SUPPLIED RECORDS >>
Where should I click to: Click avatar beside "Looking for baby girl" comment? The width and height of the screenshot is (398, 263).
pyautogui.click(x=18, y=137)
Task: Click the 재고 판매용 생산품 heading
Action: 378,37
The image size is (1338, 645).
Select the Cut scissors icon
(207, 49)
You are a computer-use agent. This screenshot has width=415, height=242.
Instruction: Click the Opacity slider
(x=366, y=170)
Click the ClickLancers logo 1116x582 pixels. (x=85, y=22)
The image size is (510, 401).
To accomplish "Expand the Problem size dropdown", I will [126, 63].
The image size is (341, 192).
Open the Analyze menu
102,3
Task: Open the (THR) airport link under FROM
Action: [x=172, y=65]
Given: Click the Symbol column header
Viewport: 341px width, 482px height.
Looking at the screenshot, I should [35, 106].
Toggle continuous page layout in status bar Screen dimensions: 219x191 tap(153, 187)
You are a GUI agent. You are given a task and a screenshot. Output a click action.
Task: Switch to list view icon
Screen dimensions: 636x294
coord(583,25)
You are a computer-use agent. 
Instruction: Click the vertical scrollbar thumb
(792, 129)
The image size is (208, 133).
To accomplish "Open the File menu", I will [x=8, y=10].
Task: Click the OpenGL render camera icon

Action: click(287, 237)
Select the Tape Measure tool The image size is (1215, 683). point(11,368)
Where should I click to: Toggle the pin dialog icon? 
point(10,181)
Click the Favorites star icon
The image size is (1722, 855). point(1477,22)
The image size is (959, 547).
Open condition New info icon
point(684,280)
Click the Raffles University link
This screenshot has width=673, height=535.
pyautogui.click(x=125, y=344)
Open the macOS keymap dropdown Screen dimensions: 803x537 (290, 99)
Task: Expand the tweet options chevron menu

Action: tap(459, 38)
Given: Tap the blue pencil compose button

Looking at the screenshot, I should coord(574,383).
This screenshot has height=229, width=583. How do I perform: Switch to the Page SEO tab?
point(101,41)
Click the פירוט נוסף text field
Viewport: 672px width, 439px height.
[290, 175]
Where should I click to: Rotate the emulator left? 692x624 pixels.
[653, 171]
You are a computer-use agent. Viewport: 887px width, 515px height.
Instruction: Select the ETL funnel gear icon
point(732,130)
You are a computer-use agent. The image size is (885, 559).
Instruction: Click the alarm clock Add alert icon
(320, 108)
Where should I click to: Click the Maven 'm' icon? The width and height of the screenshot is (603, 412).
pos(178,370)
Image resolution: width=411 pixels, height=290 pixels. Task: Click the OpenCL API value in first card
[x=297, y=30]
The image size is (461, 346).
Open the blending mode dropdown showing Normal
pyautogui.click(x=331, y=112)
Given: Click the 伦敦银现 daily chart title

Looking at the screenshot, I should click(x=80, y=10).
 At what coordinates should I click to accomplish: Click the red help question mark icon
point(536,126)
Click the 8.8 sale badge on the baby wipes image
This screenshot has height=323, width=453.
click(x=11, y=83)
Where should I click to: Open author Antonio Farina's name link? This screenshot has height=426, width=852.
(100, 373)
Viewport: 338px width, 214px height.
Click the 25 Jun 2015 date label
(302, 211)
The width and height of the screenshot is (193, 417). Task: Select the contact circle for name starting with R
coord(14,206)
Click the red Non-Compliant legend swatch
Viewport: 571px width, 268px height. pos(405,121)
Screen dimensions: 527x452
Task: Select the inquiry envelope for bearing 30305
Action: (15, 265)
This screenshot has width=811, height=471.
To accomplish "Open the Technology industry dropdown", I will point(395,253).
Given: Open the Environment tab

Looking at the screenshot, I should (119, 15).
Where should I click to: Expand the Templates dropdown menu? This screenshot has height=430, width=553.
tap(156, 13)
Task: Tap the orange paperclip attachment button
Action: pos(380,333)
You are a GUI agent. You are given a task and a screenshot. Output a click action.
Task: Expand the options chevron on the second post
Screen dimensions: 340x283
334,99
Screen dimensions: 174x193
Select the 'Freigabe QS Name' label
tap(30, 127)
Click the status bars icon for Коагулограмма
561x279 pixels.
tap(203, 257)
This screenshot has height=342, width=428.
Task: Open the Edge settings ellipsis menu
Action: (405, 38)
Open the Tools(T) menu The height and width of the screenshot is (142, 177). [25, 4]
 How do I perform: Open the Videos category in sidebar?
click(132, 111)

ACTION ITEM >> Copy out, from the material above, each line where the word "computer" is present.

SOLVED PROBLEM >>
You are a computer-use agent. This screenshot has width=415, height=242.
You are a computer-use agent. 
You are a computer-use agent. Viewport: 887px width, 515px height.
You are a computer-use agent. The image size is (885, 559).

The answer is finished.